I want to take a list of Customer names and compare them to an internal database to find a high likely match and return a customer code
So I would receive a list of customers like this:
Cx Name |
---|
Chicken C. |
Water Gmbh |
Computer ldt |
Food, Glorious Food |
and I want to compare it to an internal database like this:
Cx Name database | Cx Number |
---|---|
Tech Co. | 9123 |
Computer LTD. | 8123 |
Chicken Co. | 7123 |
Water Gmbh | 6123 |
and return something like this:
Cx Name | Cx Suggestion |
---|---|
Chicken C. | 7123 |
Water Gmbh | 6123 |
Computer ldt | 8123 |
I was thinking of using a loop and stringdist to compare each cx name to the database and return the highest value score if it scores above a 90% match. But I'm not sure how to best approach this and my loop skills are bit rusty in R.
This is obviously a very crude example.
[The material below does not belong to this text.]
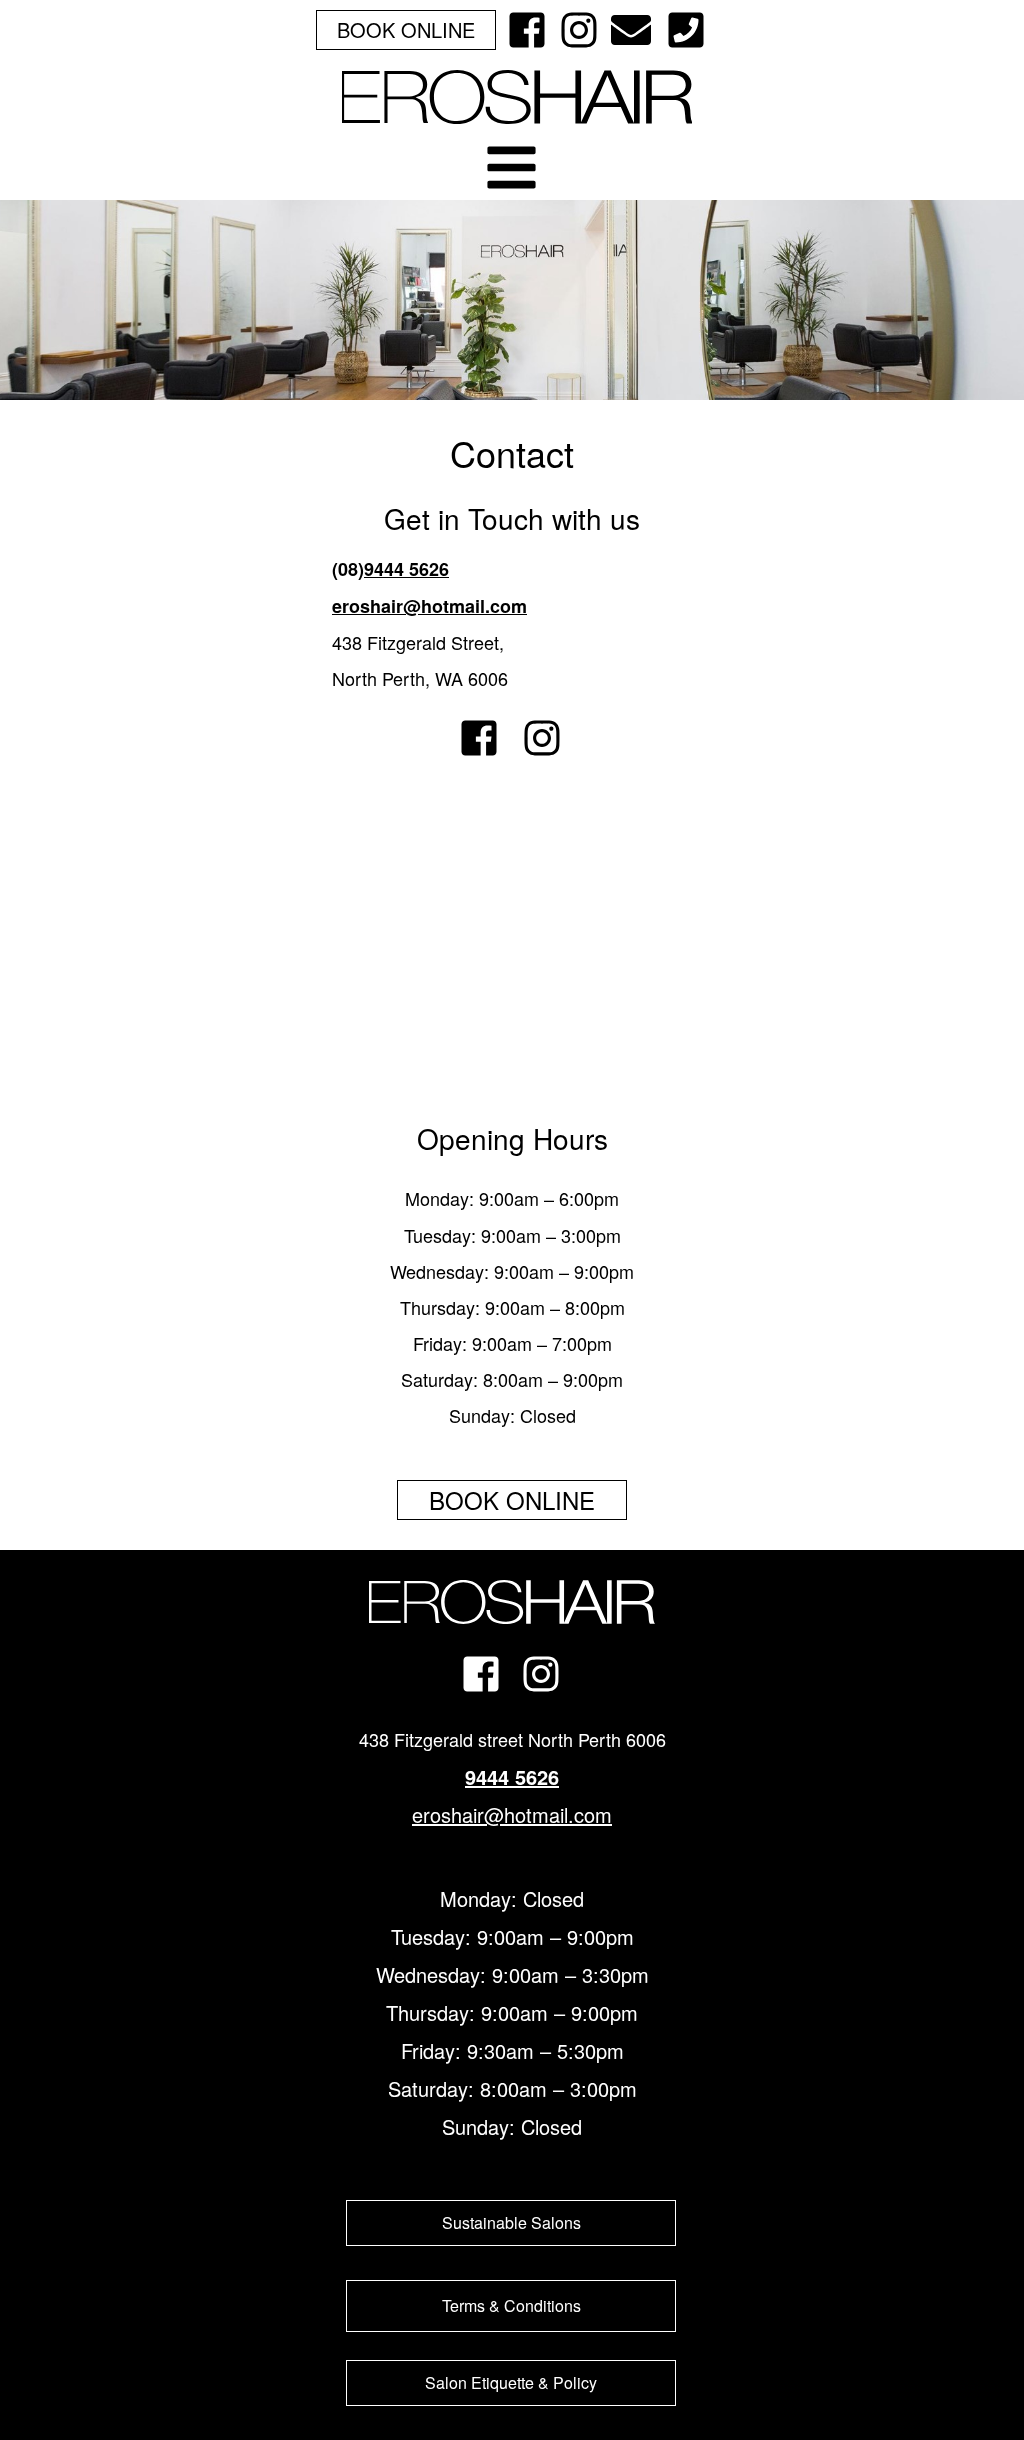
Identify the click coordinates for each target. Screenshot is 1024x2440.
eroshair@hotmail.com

Typically I would do a bit of data cleaning before hand and I would be working with about 500 different customers matched against a database of 5000 - 10000 customers names.
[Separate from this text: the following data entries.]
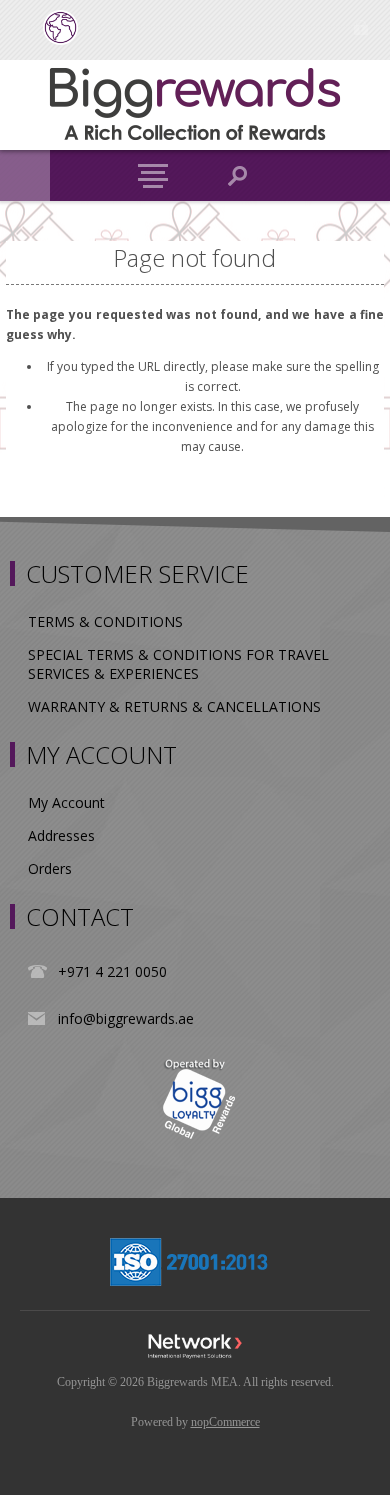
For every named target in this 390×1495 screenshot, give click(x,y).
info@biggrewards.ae (126, 1018)
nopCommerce (225, 1422)
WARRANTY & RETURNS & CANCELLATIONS (174, 706)
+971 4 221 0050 (112, 971)
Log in (360, 27)
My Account (66, 802)
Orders (50, 868)
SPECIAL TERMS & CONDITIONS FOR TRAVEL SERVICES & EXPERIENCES (178, 664)
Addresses (61, 835)
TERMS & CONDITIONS (105, 621)
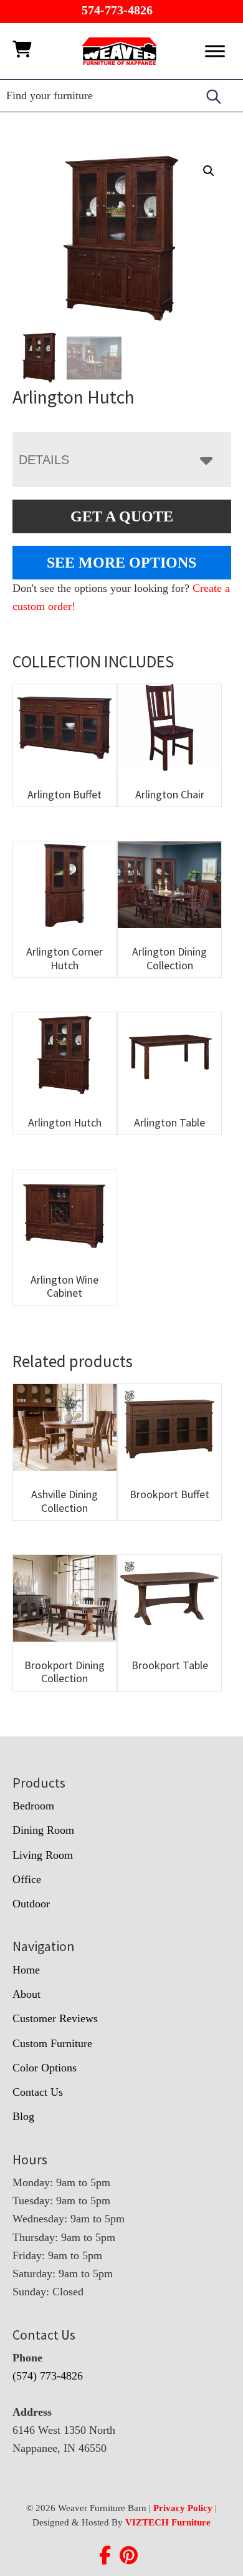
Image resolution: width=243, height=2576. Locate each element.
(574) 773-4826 (47, 2376)
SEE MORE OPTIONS (121, 562)
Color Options (44, 2067)
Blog (23, 2116)
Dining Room (43, 1830)
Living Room (42, 1855)
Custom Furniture (52, 2043)
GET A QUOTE (121, 516)
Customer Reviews (55, 2018)
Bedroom (33, 1805)
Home (26, 1969)
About (26, 1994)
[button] (209, 171)
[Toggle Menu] (215, 51)
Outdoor (31, 1903)
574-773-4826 (117, 10)
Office (26, 1879)
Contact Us (37, 2092)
CodePudding user response:
You could try something like this:
library(tidyverse)
library(stringdist)
customers |>
mutate(dists = map(`Cx Name`, ~stringdist(tolower(.x), tolower(database_names$`Cx Name database`), method = "jaccard", q = 2)),
max_val = map_dbl(dists, min),
`Cx Suggestion` = map2_dbl(dists, max_val, ~ifelse(.y < 0.4, database_names$`Cx Number`[which.min(.x)], NA_real_))) |>
select(`Cx Name`, `Cx Suggestion`)
#> # A tibble: 4 x 2
#> `Cx Name` `Cx Suggestion`
#> <chr> <dbl>
#> 1 Chicken C. 7123
#> 2 Water Gmbh 6123
#> 3 Computer ldt 8123
#> 4 Food, Glorious Food NA
You will need to play around with the threshold that would work for you. I set it to 0.4 here, but you could go lower if things need to fit better. I also recomeng looking into fuzzy_join
.
Data:
customers <- tribble(~`Cx Name`,
"Chicken C.",
"Water Gmbh",
"Computer ldt",
"Food, Glorious Food")
database_names <- tribble(~`Cx Name database`, ~`Cx Number`,
"Tech Co.", 9123,
"Computer LTD.", 8123,
"Chicken Co.", 7123,
"Water Gmbh", 6123)